These days, Republicans and Democrats can’t agree on immigration, deficits, student loans, the farm bill, or just about anything else. So last night’s sudden breakout of bipartisanship was entirely unexpected. The catalyst wasn’t any piece of legislation, alas, but the cultural phenomenon of Sharknado, the Syfy channel’s terrible/awesome B-movie about a gigantic tornado that sucks up millions of ferocious sharks from the Pacific Ocean and rains them down on a terrified Los Angeles. (For anyone who missed it, here’s the trailer.)
Even before the movie started, at 9 p.m. Eastern time, it was generating unusual Twitter buzz. That traffic exploded as the Sharknado got going, oddly finding its most passionate audience among political types of both parties, who had a weird kind of moment as the movie progressed. Call it “B-movie bipartisanship.”
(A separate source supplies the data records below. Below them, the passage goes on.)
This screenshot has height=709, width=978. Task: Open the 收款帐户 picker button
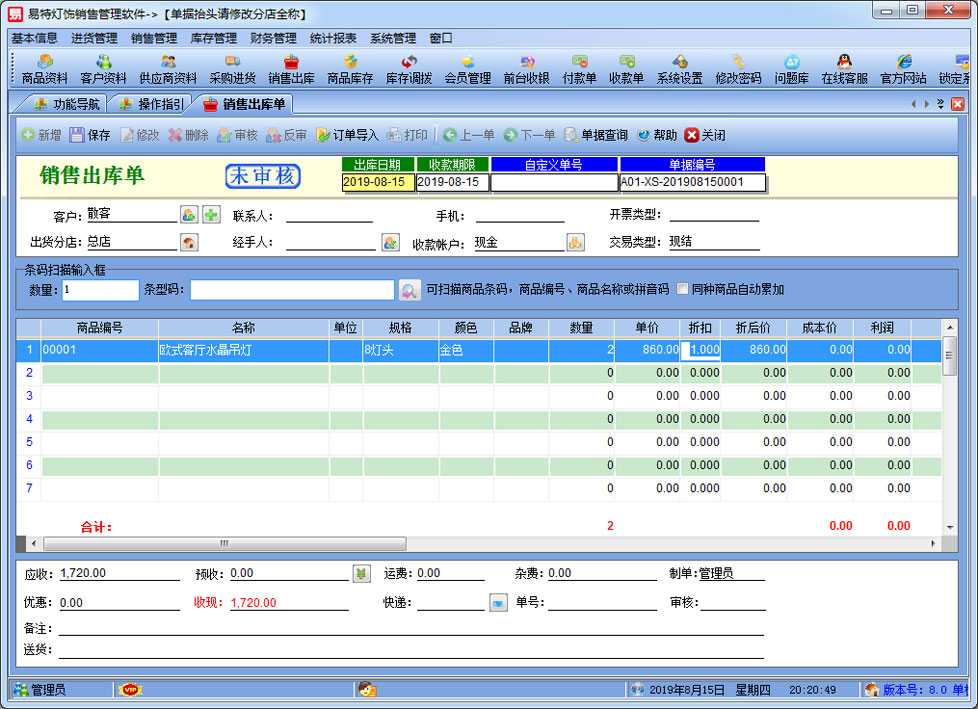tap(575, 242)
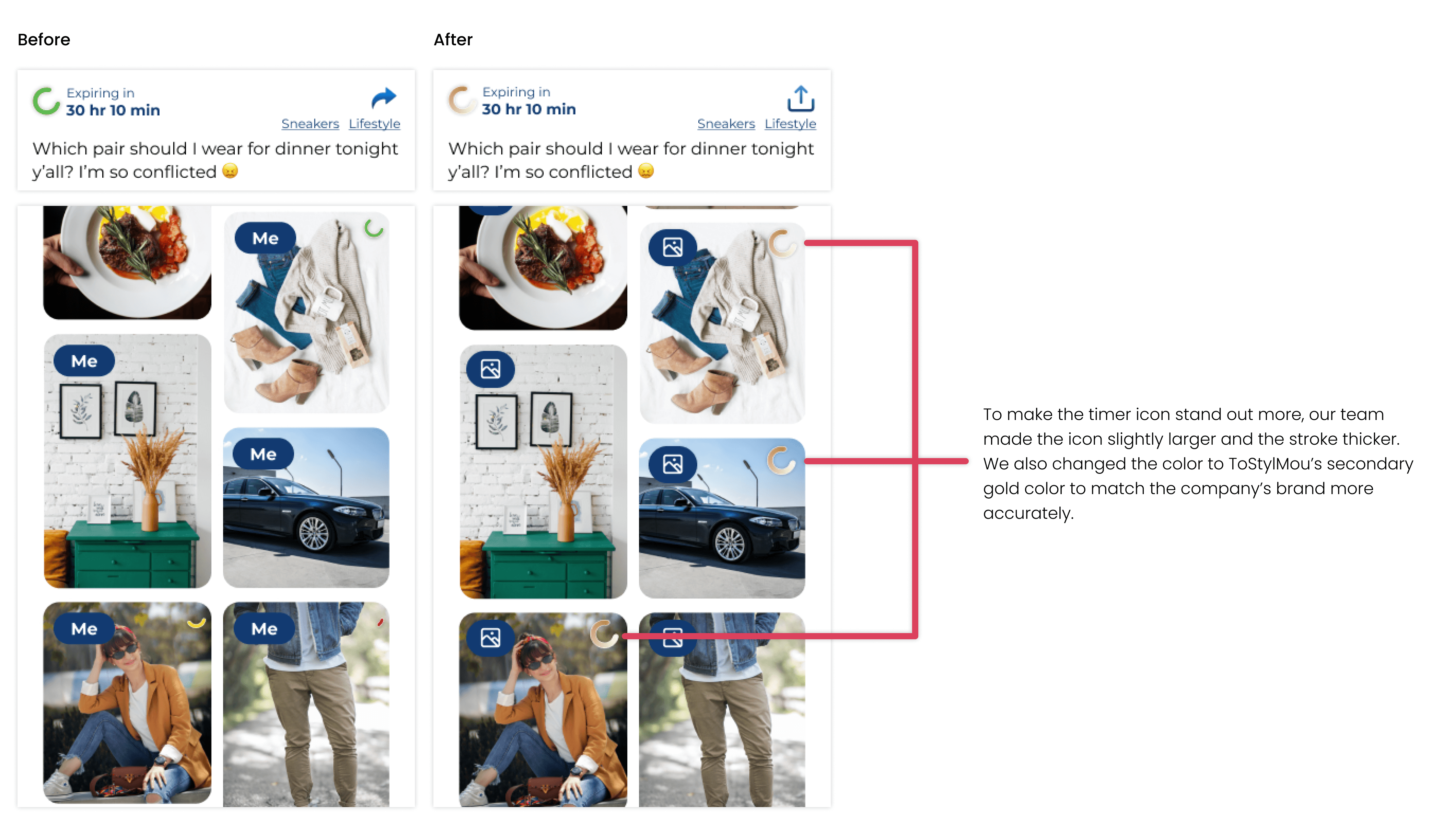1432x840 pixels.
Task: Click the Me badge on Before car photo
Action: click(x=263, y=454)
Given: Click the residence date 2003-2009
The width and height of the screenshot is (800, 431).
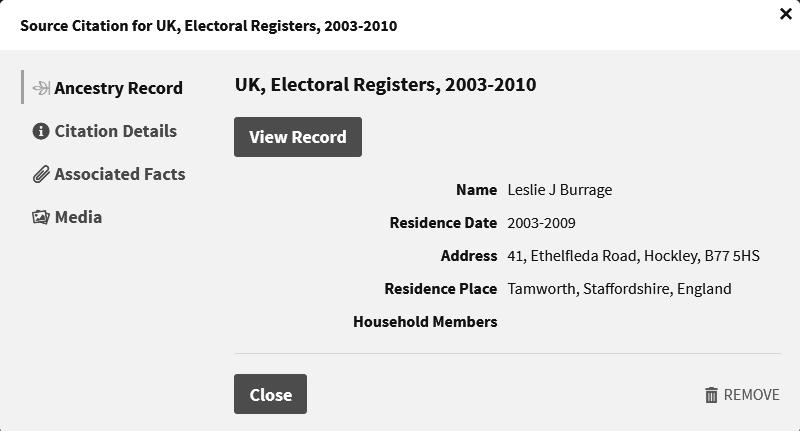Looking at the screenshot, I should (541, 223).
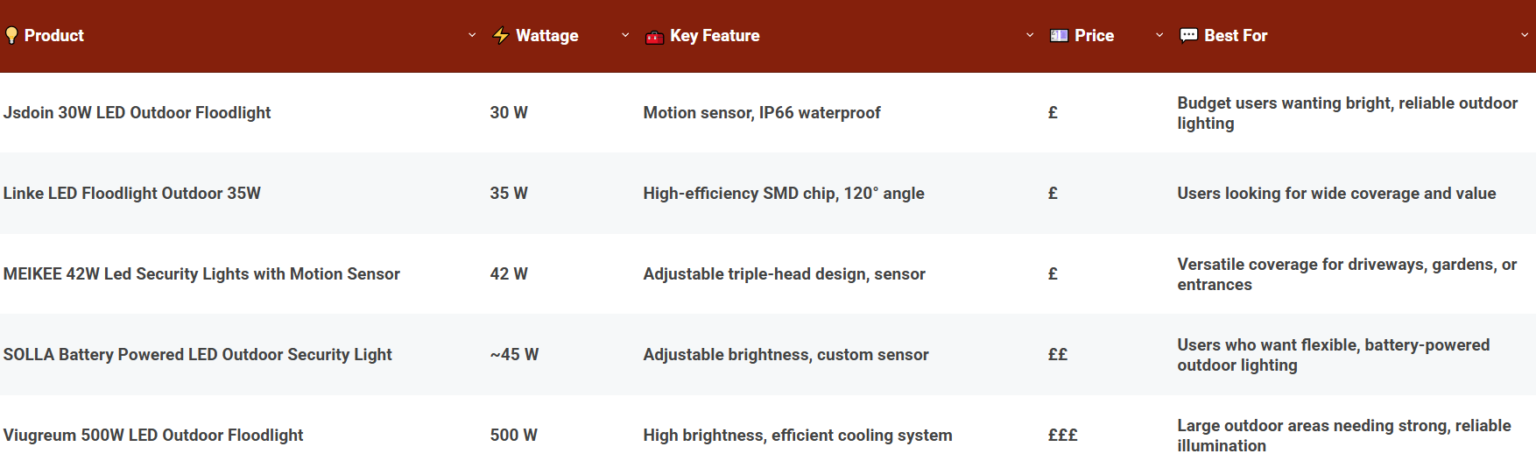Screen dimensions: 1536x475
Task: Click SOLLA Battery Powered LED Security Light
Action: (197, 355)
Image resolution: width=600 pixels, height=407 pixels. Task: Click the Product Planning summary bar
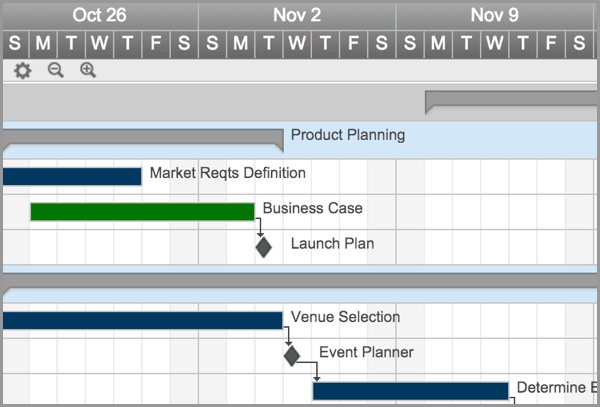142,137
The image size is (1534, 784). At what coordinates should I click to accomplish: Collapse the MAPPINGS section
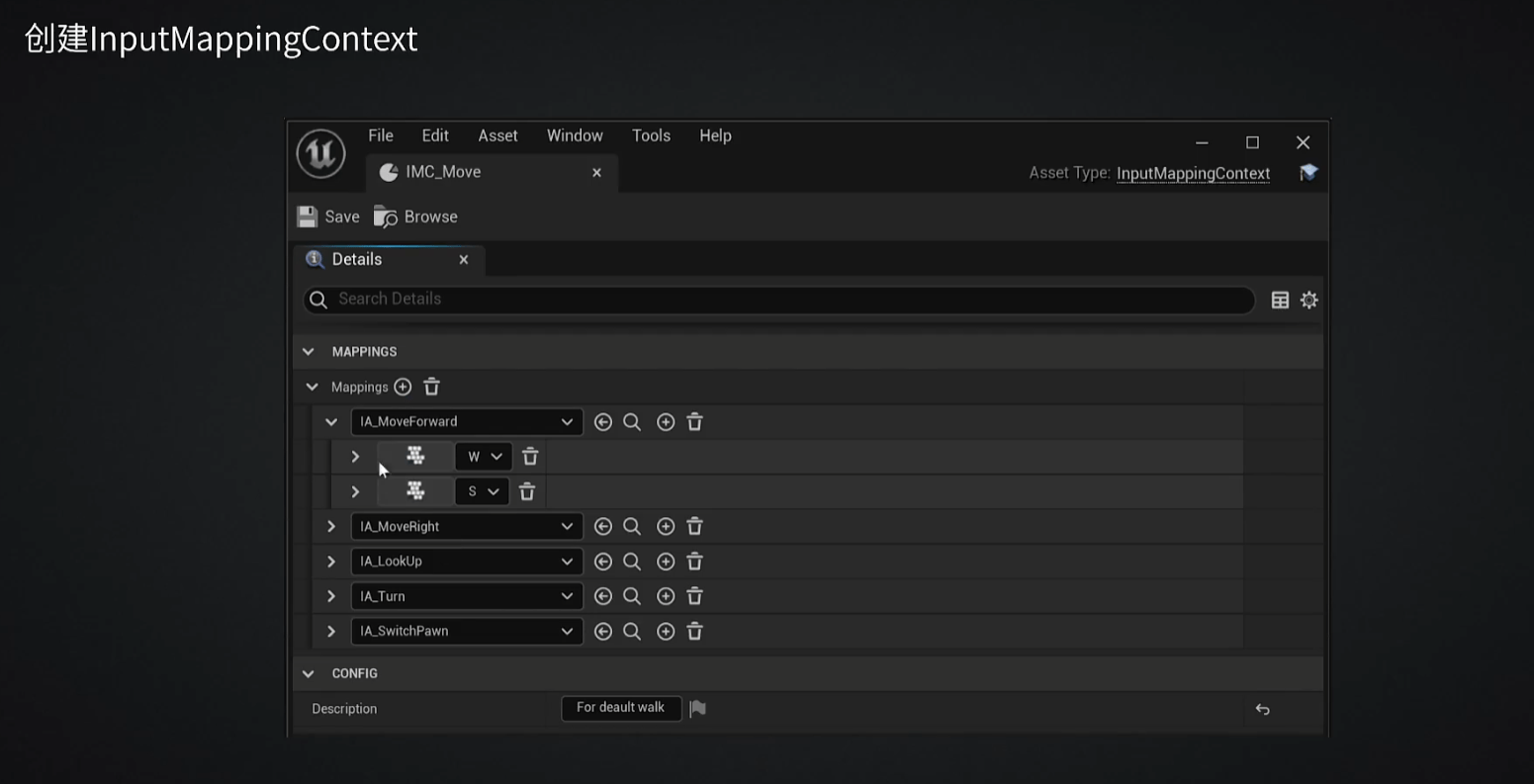309,352
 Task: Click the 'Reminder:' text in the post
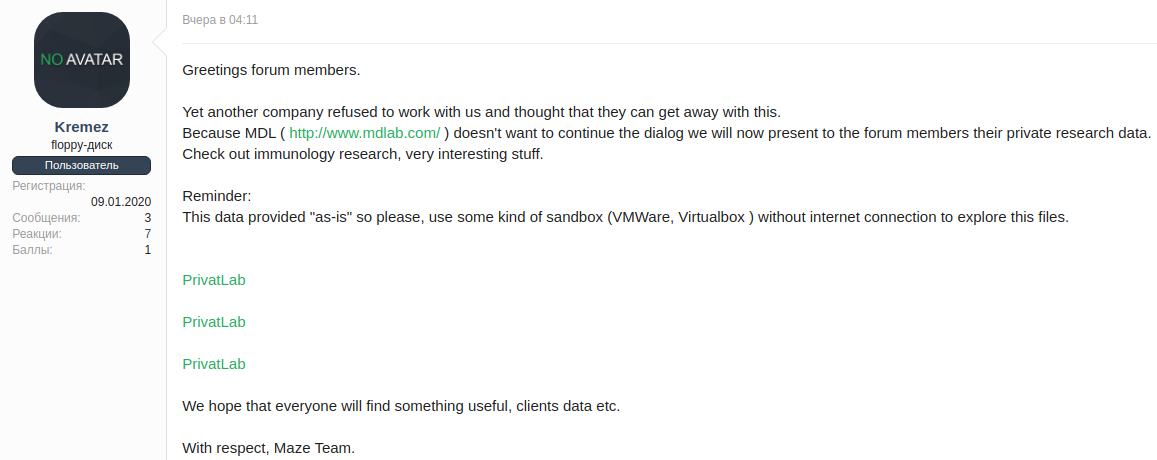217,196
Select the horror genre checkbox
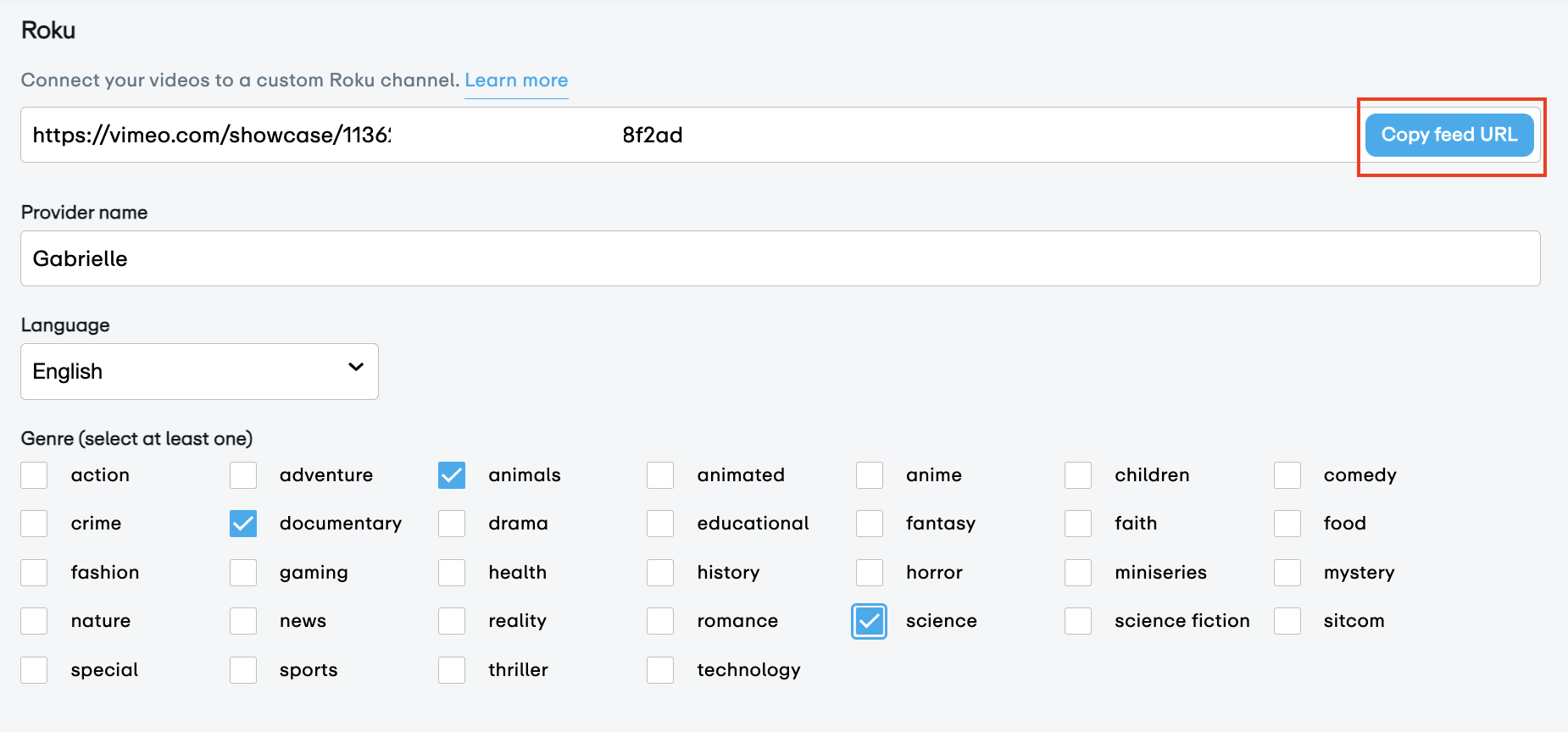Image resolution: width=1568 pixels, height=732 pixels. click(x=869, y=573)
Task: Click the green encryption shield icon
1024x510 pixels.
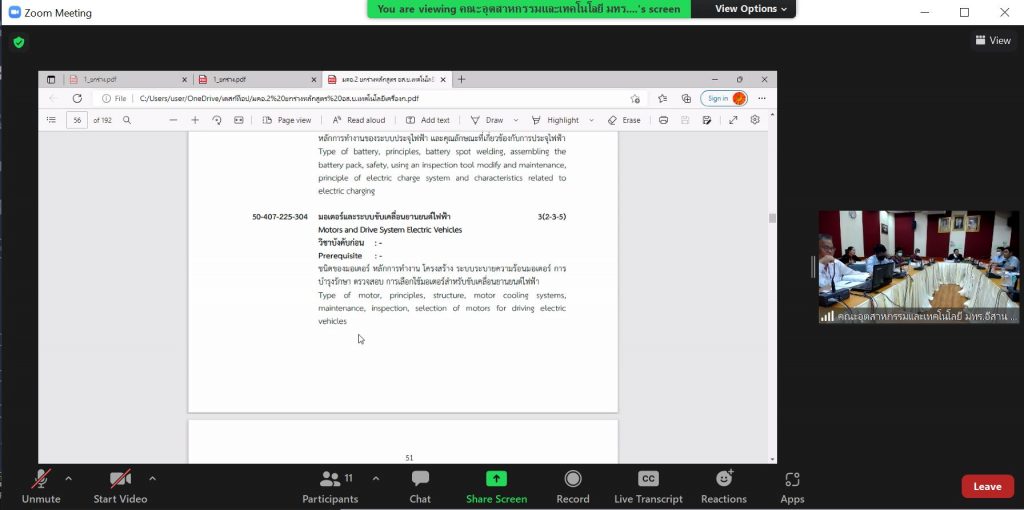Action: (x=19, y=42)
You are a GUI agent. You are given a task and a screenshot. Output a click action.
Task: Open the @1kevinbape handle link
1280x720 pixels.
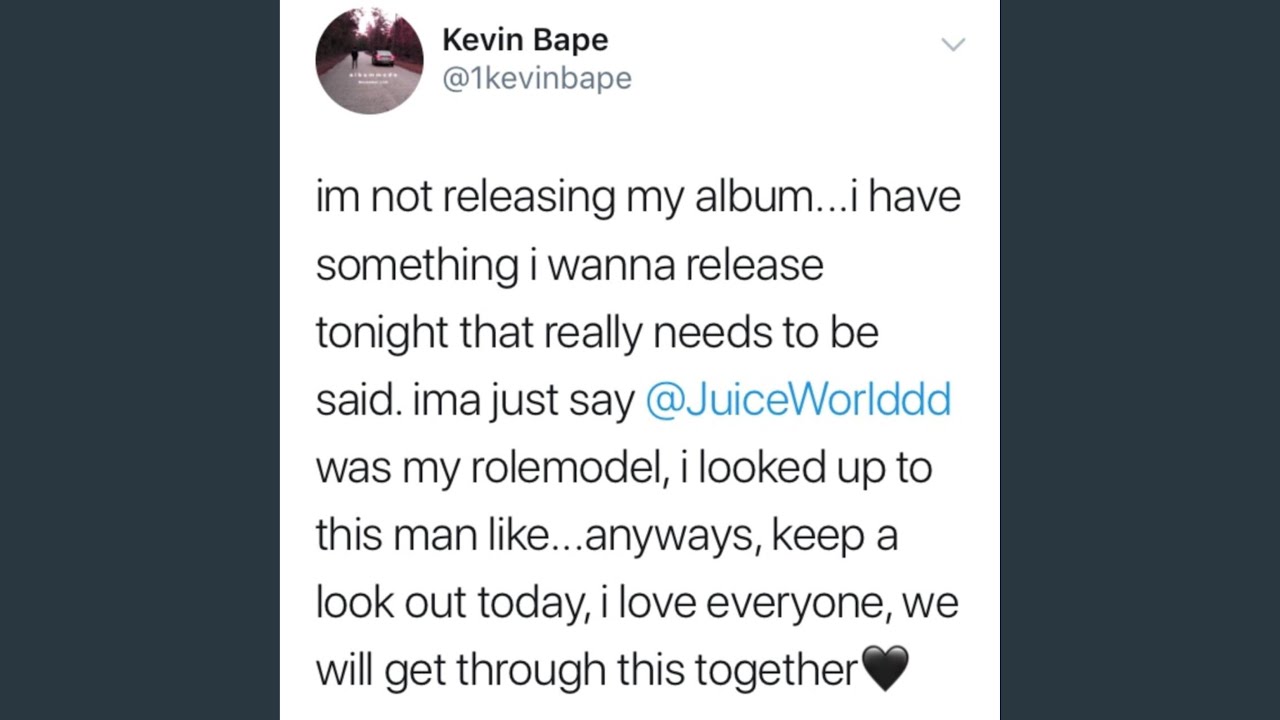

Turns out this may be no accident. Afterward, I asked a Republican ad buyer—Will Feltus, the senior vice president of research at National Media—if he had any demographic information on Syfy’s audience. He did. As the chart below illustrates, that audience is almost perfectly bipartisan, the movie appealing in equal measure to Republicans and Democrats:
So the good news is that it turns out Washington *is* still capable of coming together and agreeing on something. The bad news is that that “something” (spoiler alert) is a crappy movie filled with CGI sharks whose pivotal moment involves former Beverly Hills 90210 star Ian Ziering chain-sawing himself out of a Great White that has gobbled him up.